Let me explain what I'm trying to do, suppose I've the following documents in the database.
db.test.insert(
{
"ad_account_id": 150,
"internal_id": 1,
"daily": [{
"timestamp": "2016-12-01",
"impressions": 5
}, {
"timestamp": "2016-12-06",
"impressions": 7
}]
})
db.test.insert(
{
"ad_account_id": 150,
"internal_id": 2,
"daily": [{
"timestamp": "2016-12-03",
"impressions": 6
}]
})
db.test.insert({
"ad_account_id": 150,
"internal_id": 3,
"daily": []
})
db.test.insert({
"ad_account_id": 16,
"internal_id": 3,
"daily": []
})
Now suppose a user queries for ad_account_id: 150, and filters by start and end date range as "2016-12-01" to "2016-12-02".

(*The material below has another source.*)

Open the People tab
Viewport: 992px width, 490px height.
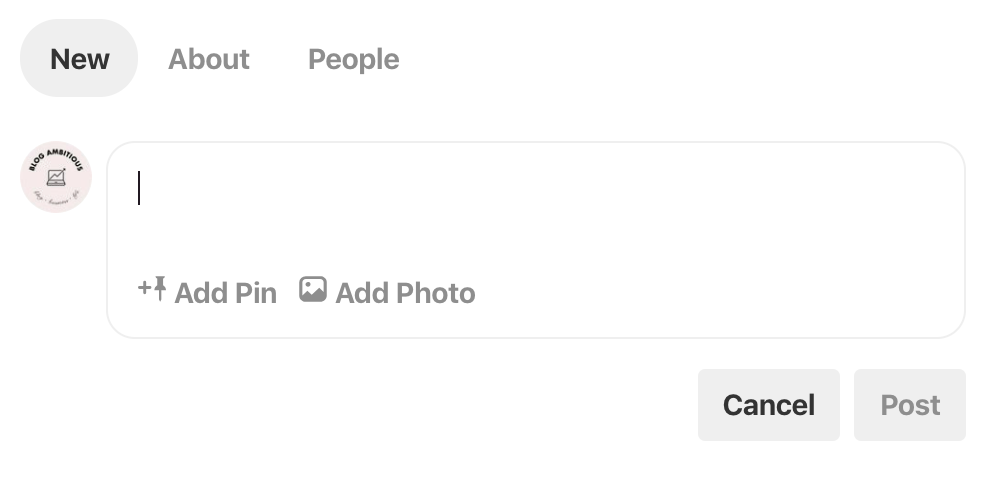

My aggregation query reads like this (skipped sort, limit etc)
db.getCollection('test').aggregate({
"$match" : {
"ad_account_id" : 150,
"daily" : {
"$elemMatch" : {
"timestamp" : {
"$lte" : "2016-12-02",
"$gte" : "2016-12-01"
}
}
}
}
},
{
"$unwind" : "$daily"
},
{
"$match" : {
"daily.timestamp" : {
"$lte" : "2016-12-02",
"$gte" : "2016-12-01"
}
}
},
{
"$group" : {
"impressions" : {
"$sum" : "$daily.impressions"
},
"ad_account_id" : {
"$first" : "$ad_account_id"
},
"_id" : "$internal_id"
}
},
{
"$project" : {
"impressions" : 1,
"ga_transactions" : 1,
"ad_account_id" : 1
}
}
);
**Current Result**
{ "_id" : 1, "impressions" : 5, "ad_account_id" : 150 }
In our local development, it initially seemed okay. The query was fast even with a million documents, and we were happy.
But we soon realized our use case, where we needed to show rows even if daily data was not between the start date and end date. Impressions etc in it could be represented by 0 but they had to be shown for sure.
So the **desired result** which we wanted was this
{ "_id" : 1, "impressions" : 5, "ad_account_id" : 150 }
{ "_id" : 2, "impressions" : 0, "ad_account_id" : 150 }
{ "_id" : 3, "impressions" : 0, "ad_account_id" : 150 }
And I have been struggling with this for the last few hours as I can't seem to get this in a single mongo query. I thought I would limit my match to just ad account id, and then do a $project, and if no data is there between that data range, I would just add a sample entry to daily with the start data as the timestamp something like this.
{
"ad_account_id": 150,
"internal_id": 3,
"daily": [{timestamp: "2016-02-01"}]
)
But unfortunately I can't get this to work, as within $project you can't get do $elemMatch. The new things like $filter etc don't seem to solve my problem.
I also tried union, and I think its almost there as well
db.getCollection('test').aggregate(
{
"$match" : {
"ad_account_id" : 150,
"daily" : {
"$elemMatch" : {
"timestamp" : {
"$lte" : "2016-12-02",
"$gte" : "2016-12-01"
}
}
}
}
},
{ "$project": {
"ad_account_id": 1,
"daily": {
"$setUnion": [
{ "$map": {
"input": "$daily",
"as": "day",
"in": {
"$cond": [
{ "$and": [
{ "$gte": [ "$day.timestamp", "2016-12-01" ] },
{ "$lte": [ "$day.timestamp", "2016-12-02" ] }
]},
"$day",
false
]
}
}},
[{"timestamp": "2016-12-01"}]
]
}
}},
{
"$unwind" : "$daily"
},
{
"$match" : {
"daily.timestamp" : {
"$lte" : "2016-12-02",
"$gte" : "2016-12-01"
}
}
},
{
"$group" : {
"impressions" : {
"$sum" : "$daily.impressions"
},
"ad_account_id" : {
"$first" : "$ad_account_id"
},
"_id" : "$internal_id"
}
},
{
"$project" : {
"impressions" : 1,
"ga_transactions" : 1,
"ad_account_id" : 1
}
}
}
But this gave me an error ""FieldPath '2016-12-01' doesn't start with $". Curious that by what all different techniques could we handle this?